_EXCERPT TO READ_:
# Smack em n stack em



## tigerpincer (Dec 5, 2009)

Day - 9.1.14
I havent had an opportunity to post up this years dove hunts till today. Was a great opener for 2014. A good friend, my son n I hit the fields early for the opening to get our Mojo doves set up. Lots of shooting in the area and plenty of doves. I had my 15 birds in the cooler by 11:00 am. My compatriots both had their limit by Noon. We also managed a few ECD bonus birds.

Day 2 - 9.2.14
Same friend from the opener joined me again for another good day afield. Again arrived early to set up the Mojo's but the birds werent flying as heavy and the action wasnt as good at that spot as it was the day before. After a couple hours of slow shooting we decided to get out and walk the sunflowers & sagebrush to do some jump shooting. This proved to be quite successful for me and I had my limit by 12:30. My friend was at 10 birds and decided that made him happy for the day. 
We decided to give the doves a break and head home. Again we were able to pick up a few ECD bonus birds.

I've made my family and neighbors very happy this week with some delicous grilled dove skewers. What a great way to begin the season.


----------



## Spotnstalk (Jun 25, 2014)

I love walking the brush about mid day and hunting them like quail. If the actions slow I would rather sleep in a little and find them that way than sit and wait


----------

_EXCERPTED RECORDS_:
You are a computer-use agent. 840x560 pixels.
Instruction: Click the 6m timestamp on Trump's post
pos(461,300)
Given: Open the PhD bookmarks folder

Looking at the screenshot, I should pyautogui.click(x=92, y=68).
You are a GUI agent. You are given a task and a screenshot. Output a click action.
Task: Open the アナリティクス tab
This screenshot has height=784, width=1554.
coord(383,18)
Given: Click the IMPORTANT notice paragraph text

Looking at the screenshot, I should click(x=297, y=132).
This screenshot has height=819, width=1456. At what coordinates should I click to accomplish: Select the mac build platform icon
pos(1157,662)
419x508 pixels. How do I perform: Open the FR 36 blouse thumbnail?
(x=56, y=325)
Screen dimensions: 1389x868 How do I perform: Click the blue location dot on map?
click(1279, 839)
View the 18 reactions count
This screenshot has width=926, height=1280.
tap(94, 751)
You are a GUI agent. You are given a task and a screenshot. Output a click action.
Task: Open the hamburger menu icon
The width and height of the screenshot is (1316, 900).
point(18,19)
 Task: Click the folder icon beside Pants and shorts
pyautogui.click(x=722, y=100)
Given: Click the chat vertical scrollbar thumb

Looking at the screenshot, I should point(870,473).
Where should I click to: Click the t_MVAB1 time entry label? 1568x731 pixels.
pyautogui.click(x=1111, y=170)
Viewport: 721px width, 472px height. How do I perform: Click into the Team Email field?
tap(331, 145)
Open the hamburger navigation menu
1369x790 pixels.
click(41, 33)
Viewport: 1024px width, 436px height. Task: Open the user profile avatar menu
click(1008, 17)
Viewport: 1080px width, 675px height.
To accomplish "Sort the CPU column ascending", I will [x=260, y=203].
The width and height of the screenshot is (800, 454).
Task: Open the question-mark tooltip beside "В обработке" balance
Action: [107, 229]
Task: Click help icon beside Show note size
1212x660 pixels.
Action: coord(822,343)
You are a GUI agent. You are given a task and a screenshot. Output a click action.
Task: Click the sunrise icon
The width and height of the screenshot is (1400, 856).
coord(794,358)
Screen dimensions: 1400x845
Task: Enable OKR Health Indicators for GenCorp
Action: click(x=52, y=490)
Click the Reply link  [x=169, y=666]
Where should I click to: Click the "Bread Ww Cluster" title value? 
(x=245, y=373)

_WRITTEN INSTRUCTION_: Quote the passage of the dove hunting thread that begins with "I've made my" and ends with "(Jun 25, 2014)".

_OUTPUT FOR THIS TASK_:
I've made my family and neighbors very happy this week with some delicous grilled dove skewers. What a great way to begin the season.


----------



## Spotnstalk (Jun 25, 2014)